Once correctly positioned in the membrane via binding of PIP3, Akt can then be phosphorylated by its activating kinases, phosphoinositide-dependent kinase 1 (PDK1) and PDK2. Serine473, the hydrophobic motif, is phosphorylated in an mTORC2-dependent manner, leading some investigators to hypothesize that mTORC2 is the long-sought PDK2 molecule. Threonine308, the activation loop, is phosphorylated by PDK1, allowing full Akt activation. Activated Akt can then go on to activate or deactivate its myriad substrates via its kinase activity. The PHLPPs therefore antagonize PDK1 and PDK2, since they dephosphorylate the site that PDK2 phosphorylates.

== Dephosphorylation of protein kinase C ==

PHLPP1 and 2 also dephosphorylate the hydrophobic motifs of two classes of the protein kinase C (PKC) family: the conventional PKCs and the novel PKCs. (The third class of PKCs, known as the atypicals, have a phospho-mimetic at the hydrophobic motif, rendering them insensitive to PHLPP.)

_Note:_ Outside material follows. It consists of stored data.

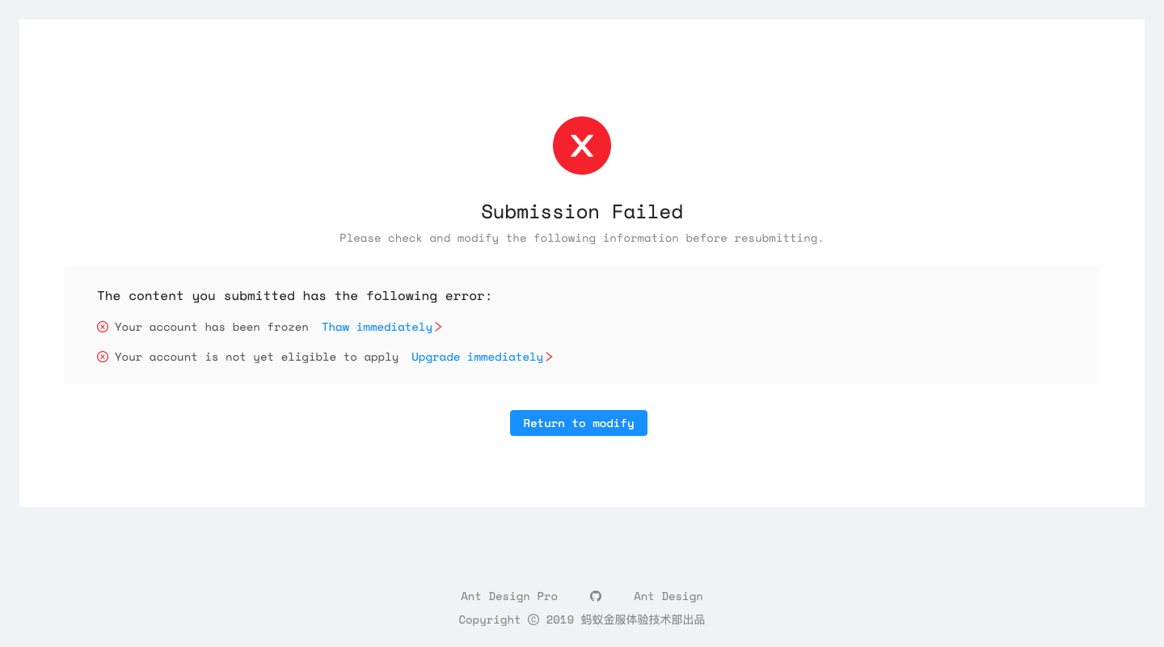Click the copyright symbol in the footer
1164x647 pixels.
534,620
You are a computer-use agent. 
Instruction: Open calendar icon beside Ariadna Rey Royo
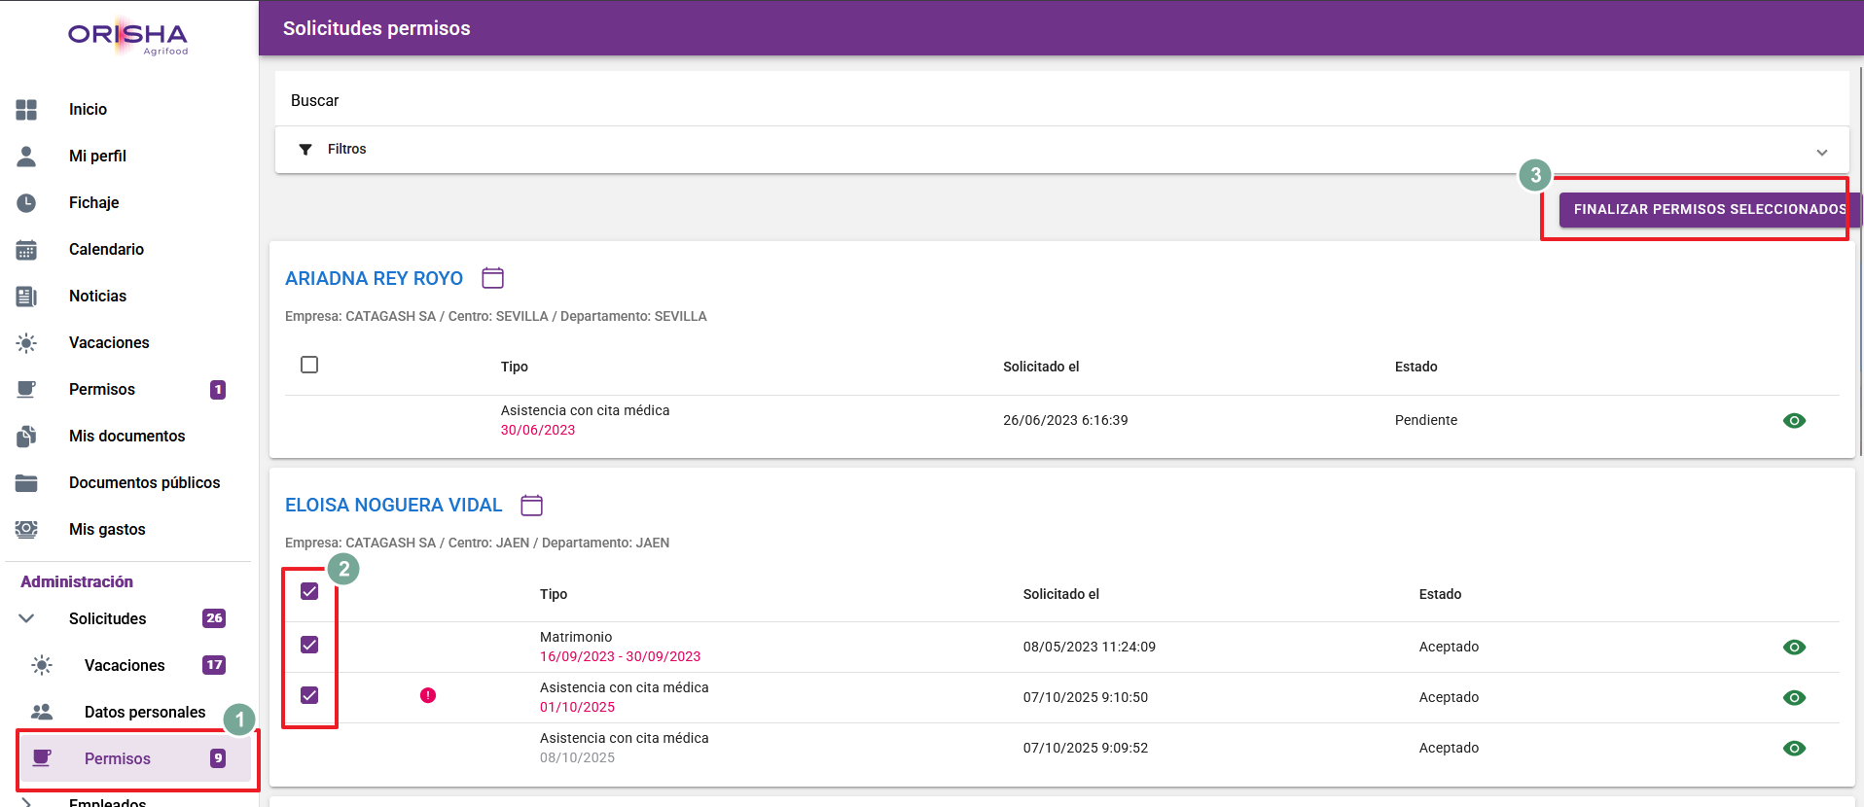pyautogui.click(x=492, y=278)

The PKC family of kinases consists of 10 isoforms, whose sensitivity to various second messengers is dictated by their domain structure. The conventional PKCs can be activated by calcium and diacylglycerol, two important mediators of G protein-coupled receptor signaling. The novel PKCs are activated by diacylglycerol but not calcium, while the atypical PKCs are activated by neither.

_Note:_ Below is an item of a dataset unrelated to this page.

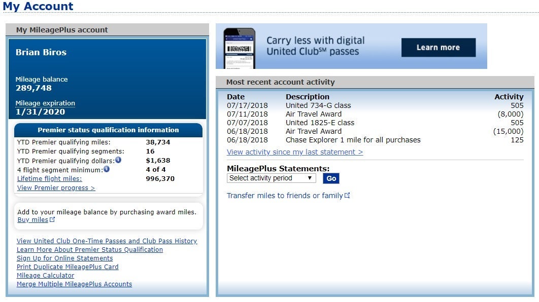Click the phone image in United Club banner
This screenshot has width=539, height=302.
coord(239,48)
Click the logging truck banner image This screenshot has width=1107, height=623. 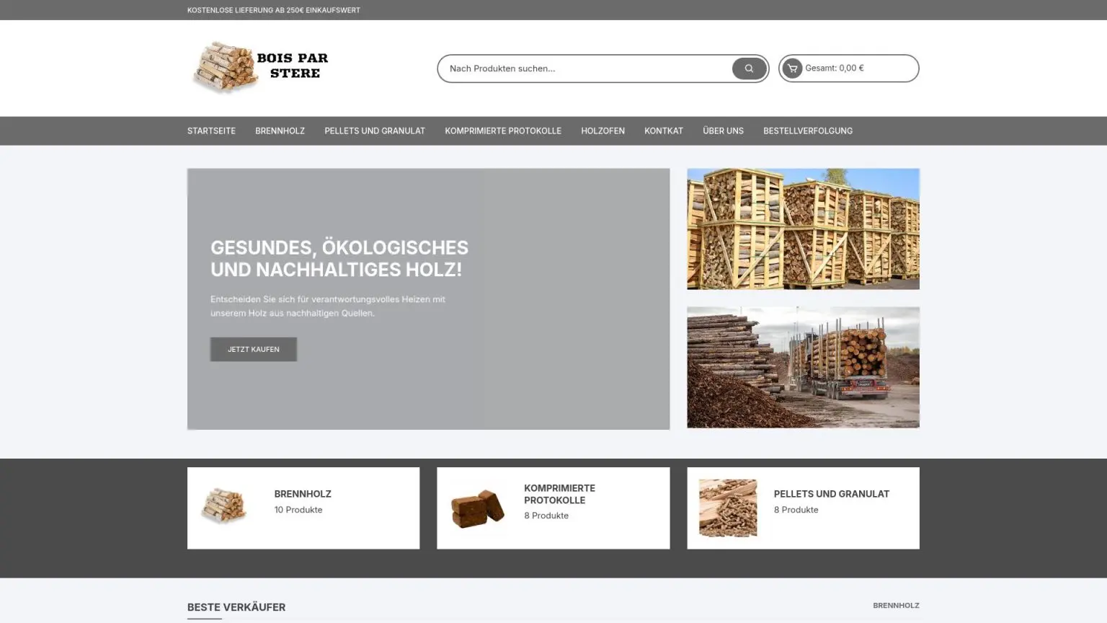click(x=803, y=368)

The PKC family, like Akt, plays roles in cell survival and motility. Most PKC isoforms are anti-apoptotic, although PKCδ (a novel PKC isoform) is pro-apoptotic in some systems.

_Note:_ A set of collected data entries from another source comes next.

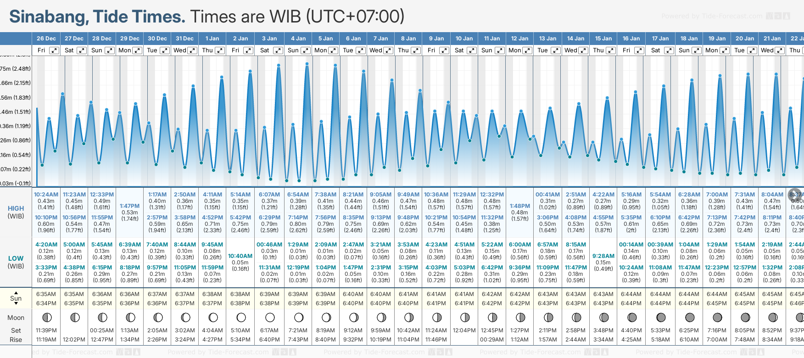Select the 10 Jan date header
Screen dimensions: 804x358
(464, 39)
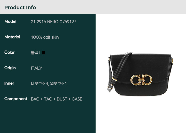Image resolution: width=186 pixels, height=133 pixels.
Task: Select the Product Info header
Action: [20, 7]
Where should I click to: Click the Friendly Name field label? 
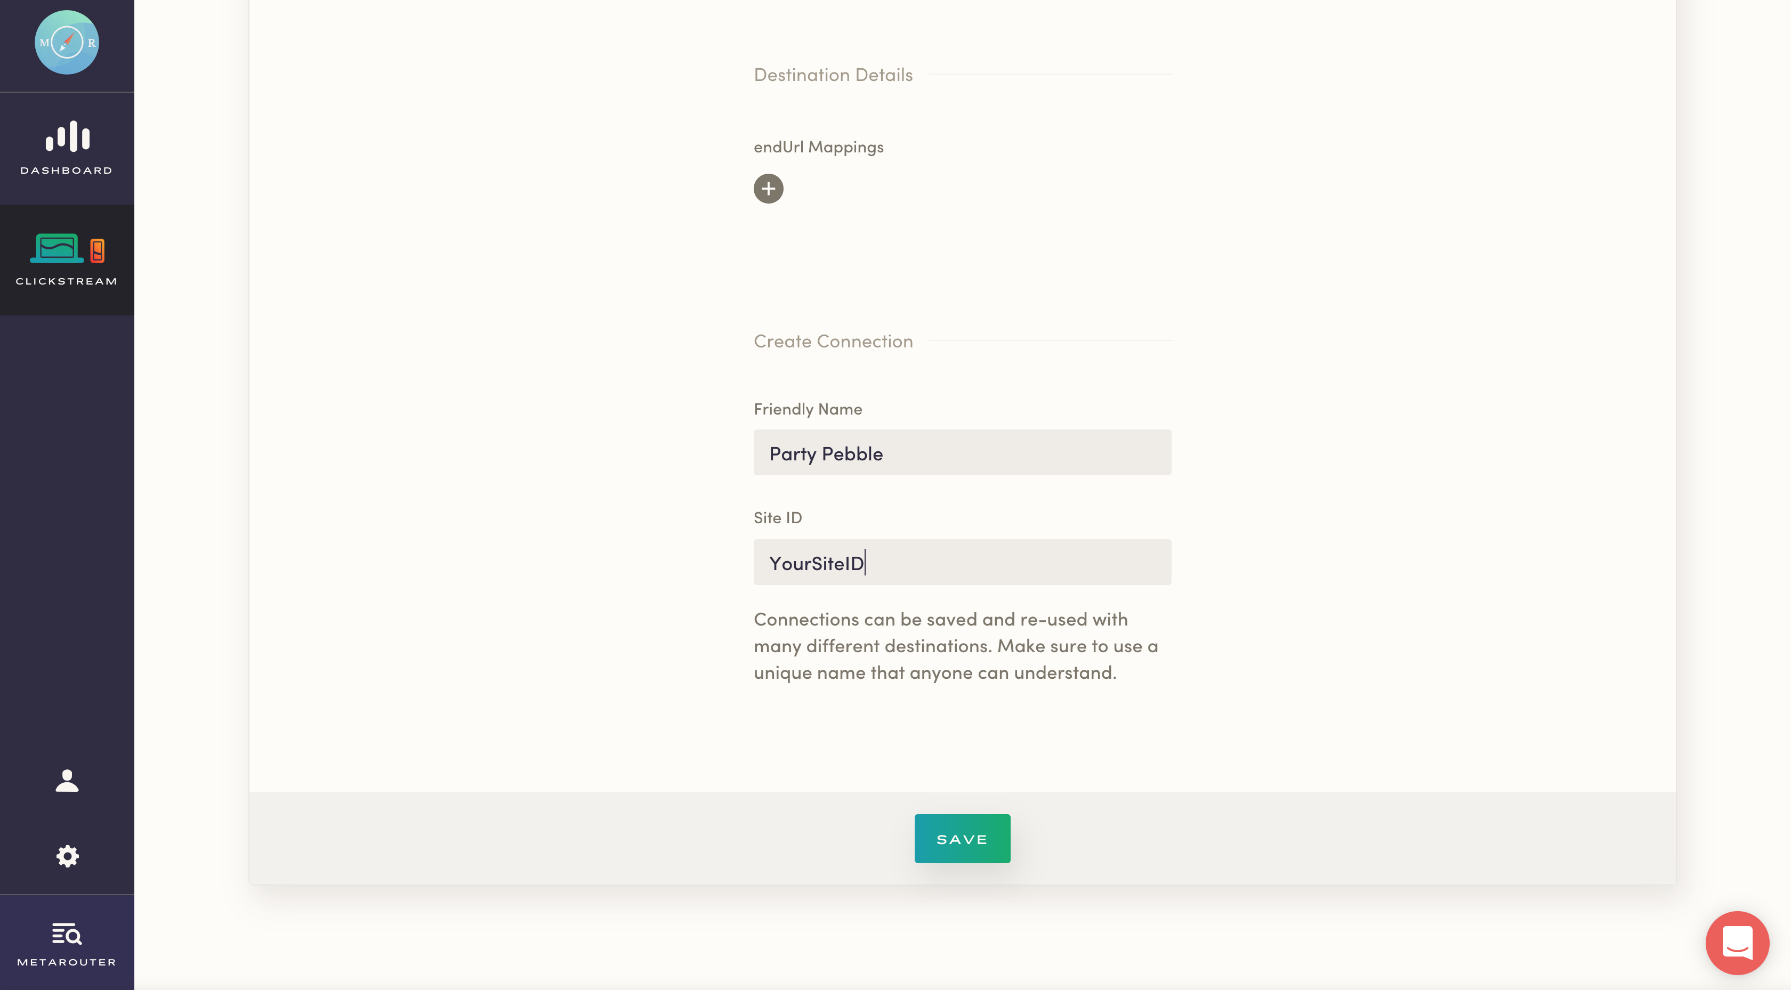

Although PKC possesses the same phosphorylation sites as Akt, its regulation is quite different. PKC is constitutively phosphorylated, and its acute activity is regulated by binding of the enzyme to membranes. Dephosphorylation of PKC at the hydrophobic motif by PHLPP allows PKC to be dephosphorylated at two other sites (the activation loop and the turn motif). This in turn renders PKC sensitive to degradation. Thus, prolonged increases in PHLPP expression or activity inhibit PKC phosphorylation and stability, decreasing the total levels of PKC over time.

== Role in cancer ==

Investigators have hypothesized that the PHLPP isoforms may play roles in cancer, for several reasons. First, the genetic loci coding for PHLPP1 and 2 are commonly lost in cancer. The region including PHLPP1, 18q21.33, commonly undergoes loss of heterozygosity (LOH) in colon cancers, while 16q22.3, which includes the PHLPP2 gene, undergoes LOH in breast and ovarian cancers, Wilms tumors, prostate cancer and hepatocellular carcinoma. Second, experimental overexpression of PHLPP in cancer cell lines tends to decrease apoptosis and increase proliferation, and stable colon and glioblastoma cell lines overexpressing PHLPP1 show decreased tumor formation in xenograft models. Recent studies have also shown that Bcr-Abl, the fusion protein responsible for chronic myelogenous leukemia (CML), downregulates PHLPP1 and PHLPP2 levels, and that decreasing PHLPP levels interferes with the efficacy of Bcr-Abl inhibitors, including Gleevec, in CML cell lines.

Finally, both Akt and PKC are known to be tumor promoters, suggesting that their negative regulator PHLPP may act as a tumor suppressor.